利子費用が増えたのも貯蓄余力を引き下げた。昨年1人以上の世帯の月平均利子費用は前年比31.7%増えた。コロナ禍期間に家計負債が増えた中で高金利長期化状況まで加わった影響と解説される。家計が抱える負債の規模を意味する家計信用残高は昨年12月末に1886兆4000億ウォンとなり1年前より18兆8000億ウォン増加した。4-6月期末の残高は1896兆2000億ウォンで過去最大記録を塗り換えた状態だ。

家計純貯蓄率を計算する際に使う家計消費(家計最終消費+政府の社会的現物移転)と家計所得(家計純調整可処分所得+家計が納付した年金負担金と年金受取額の差額)指標を見ても差が現れる。家計所得増加率は2022年に5.4%、2023年に2.6%と大きく鈍化したのに対し、家計消費増加率は2022年に8.8%、2023年に5.0%と所得増加率を上回った。物価が上がった分だけ所得が上がるなら貯蓄額を減らさなくても良いが、所得増加率が振るわなかった。漢陽(ハニャン)大学経済学部のハ・ジュンギョン教授は「消費は生存のため必須的に維持しなければならない部分があるため所得が消費に追いつかなければ家計は貯蓄を減らしたり借金をする形で調整に出るほかない」と話した。

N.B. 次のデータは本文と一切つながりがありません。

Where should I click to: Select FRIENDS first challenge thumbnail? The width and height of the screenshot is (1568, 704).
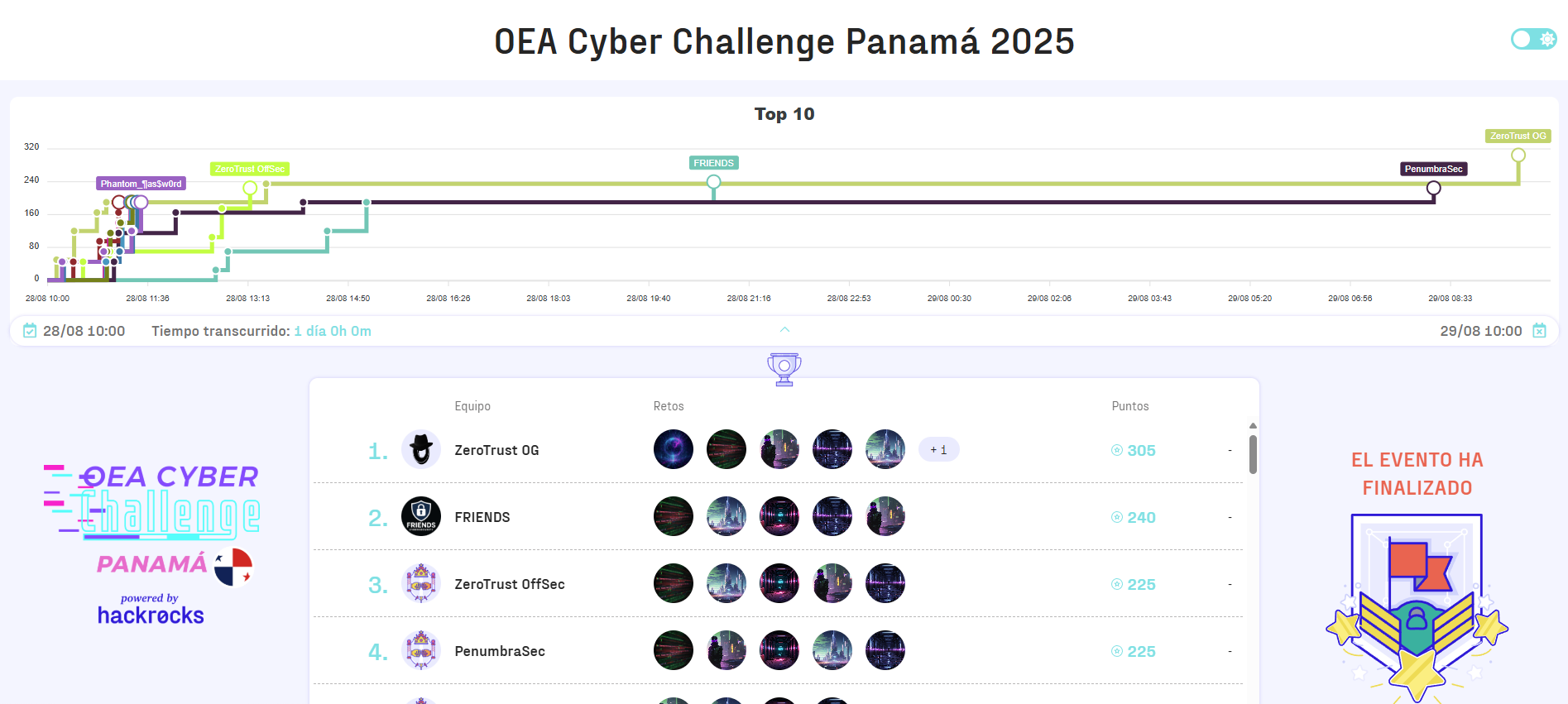pyautogui.click(x=674, y=517)
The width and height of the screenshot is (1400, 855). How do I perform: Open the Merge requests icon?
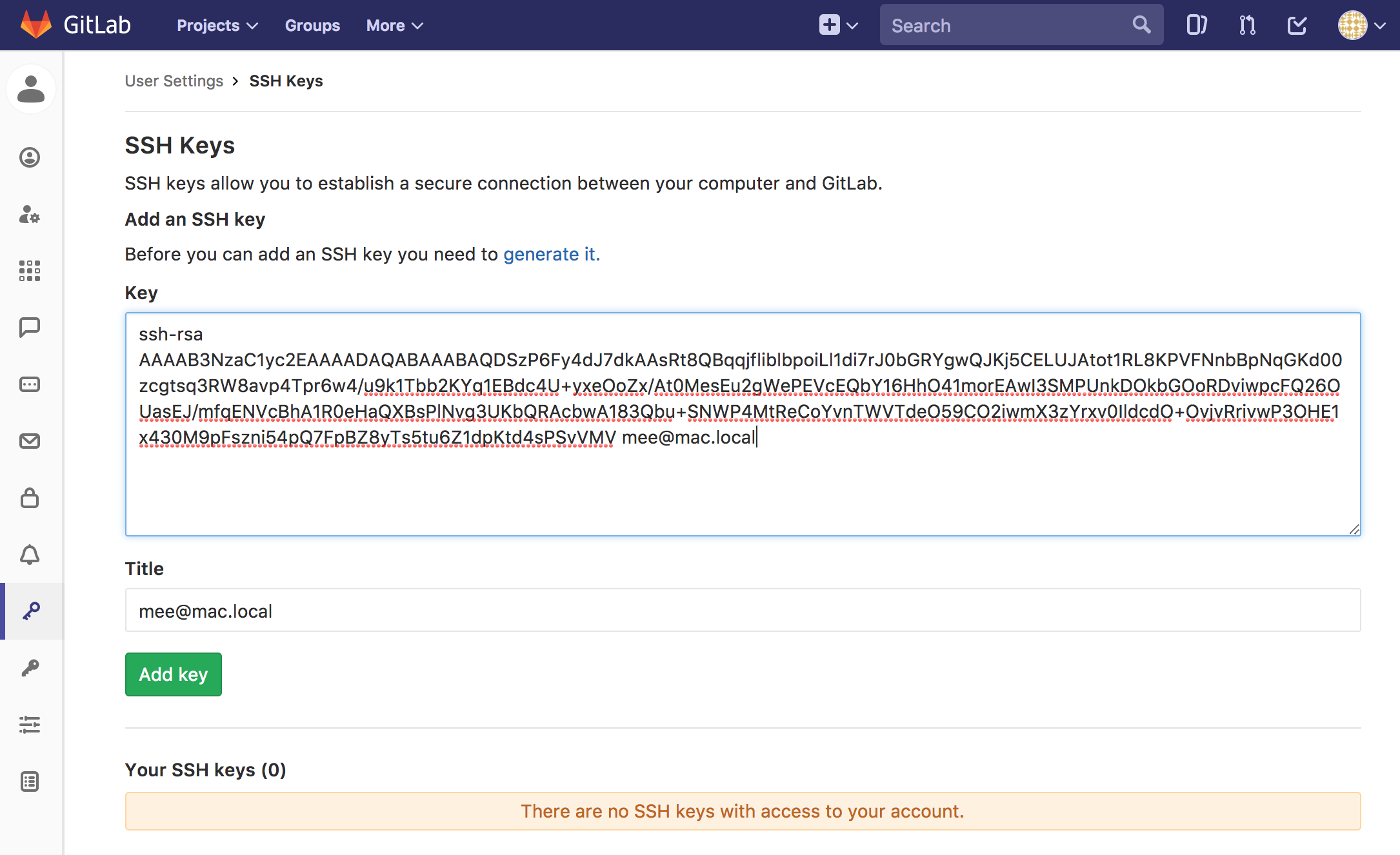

ただ今年は家計所得増加幅が少しずつ大きくなり家計純貯蓄率が上昇に転じるという分析が出ている。物価上昇率鈍化傾向が続き景気が回復傾向を維持してだ。内需不振が長期化している点が障害だ。現代経済研究院のチュ・ウォン研究室長は「今年成長率が改善されるのは半導体輸出の影響が大きく、内需回復傾向に波及するには時差ができるほかない。回復にはもう少し時間がかかるだろう」と予想した。